One day we had something happen on the business lan. It slowed the whole network down. Switches got busy. This slowed the process lan down. Not a good thing. Had we still be separate, we would not have seen an issue.

FYI..we use WW's InSQL as a data historian, collecting process info from our WW DAServers running on Intouch runtime nodes. The InSQL server was on the process lan. Our on-site IT guy's plan was to create rules in the router to only allow our main InSQL server to query the InSQL database.
 
d-squared said:
Has anyone come across any good resources for developing data flow estimates from PLC's, for some given inputs and constraints?
No, but we have done testing with the SLC5/05 to see how fast it can generate messages. It is about 1 every 27-28 milliseconds. That isn't very fast so I don't think you will have a problem with 34 SLC5/05s clogging up the net work. I would be more worried about HMIs.

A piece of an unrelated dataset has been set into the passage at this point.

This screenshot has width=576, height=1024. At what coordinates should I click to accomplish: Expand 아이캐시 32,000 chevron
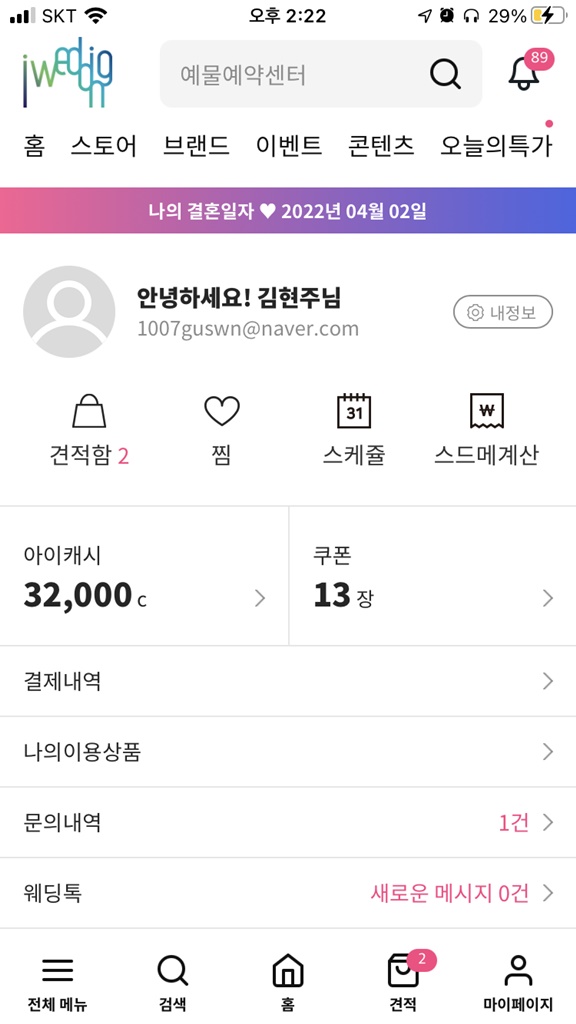(x=260, y=598)
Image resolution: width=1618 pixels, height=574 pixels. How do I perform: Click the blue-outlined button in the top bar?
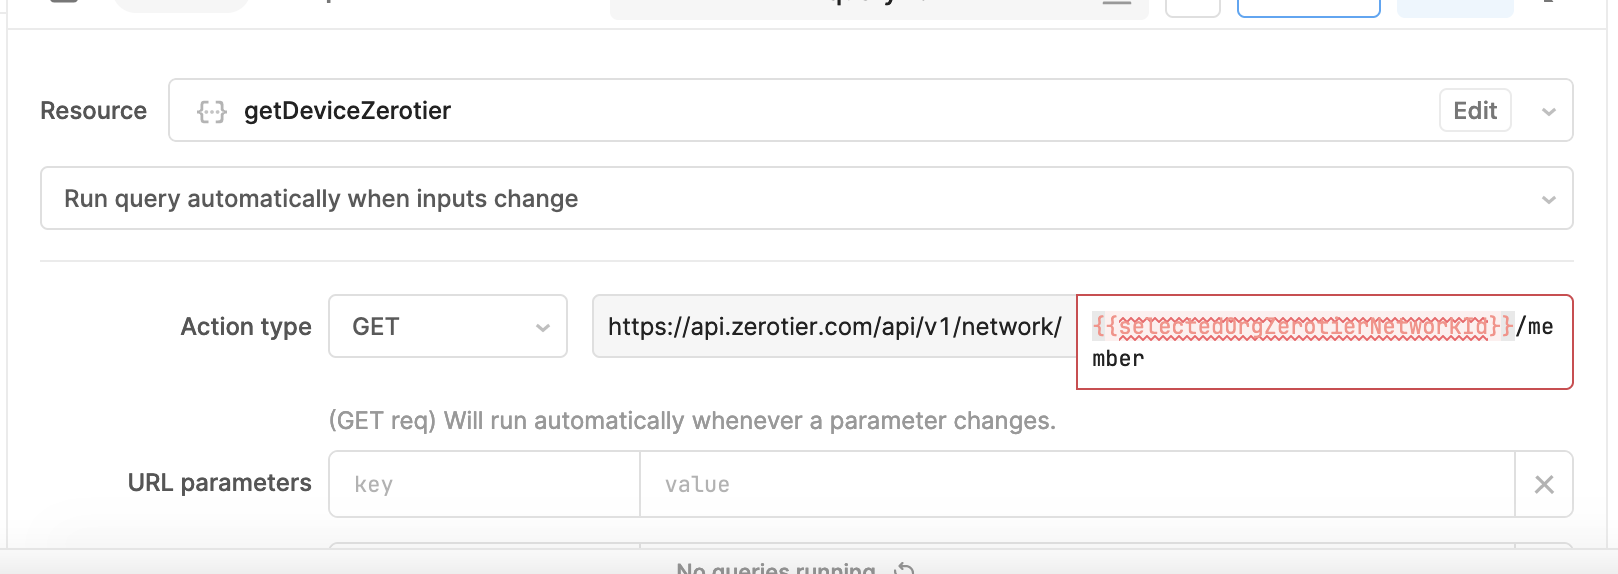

If the SLC5/05s only reply to inquiries then that is still not a problem since the SLCs are slow the 'master' will have to wait a while to get a response. I forget how fast a SLC5/05 can respond to an external response but I have a program that can give you that information
http://www.deltamotion.com/dloads/downloads.php?category=rmc100&subcategory=Examples
Click on the Ethernet Demonstration link. This program is meant to test our controllers but it will test the SLC5/05 too.
I think you will not have a problem until you have many masters or HMIs inquiring data all at once.
 
Insist on keeping it seperate

We just experianced an instance where a software installation on a mill network, of some demo software for some training, used all the bandwith and brought ALL switches that were not isolated by a firewall to a screeching halt. Needless to say our production people were not happy about losing all of their Auxillary programs, but because of network isolation, the machines kept running.
 
Last edited:
Every machine should be isolated by a decent MANAGED switch, or router. Managed switches/routers can limit bandwidth by port, block unnecessary polling traffic, and isolate external ports if something looks screwey.

Aside: It is virtually impossible to 'Use All Bandwidth' globally on a switched/routed Ethernet network. Collision detection may cause packets to time out, but if you are using TCP, you will get either a timeout, or a long lag time. It is amazingly possible to completely disable the same network by connecting it to itself (puting a patch cord from one port on a switch to another port on the same switch) unless you have Level 3 (Spanning Tree Protocol) switches isolating parts of the network. Level 3 switches/routers with STP allow 'short-circuit' connections, with the drawback of taking slightly longer to evaluate the most efficient port-to-port connections.

NOTE: If your network does NOT have STP, then a simple laptop computer running Windows that has it's physical Ethernet connection 'bridged' to a wireless connection will kill an entire network.

evilpig said:
We just experianced an instance where a software installation on a mill network, of some demo software for some training, used all the bandwith and brought ALL switches that were not isolated by a firewall to a screeching halt. Needless to say our production people were not happy about losing all of their Auxillary programs, but because of network isolation, the machines kept running.
 
I was just trying to make the point that outside influences can have an effect on Ethernet communications. Our IT people tell me that the switches that they use are managed, and when they did unplug the switch from the rest of the network, the extremely long lag times did disapear.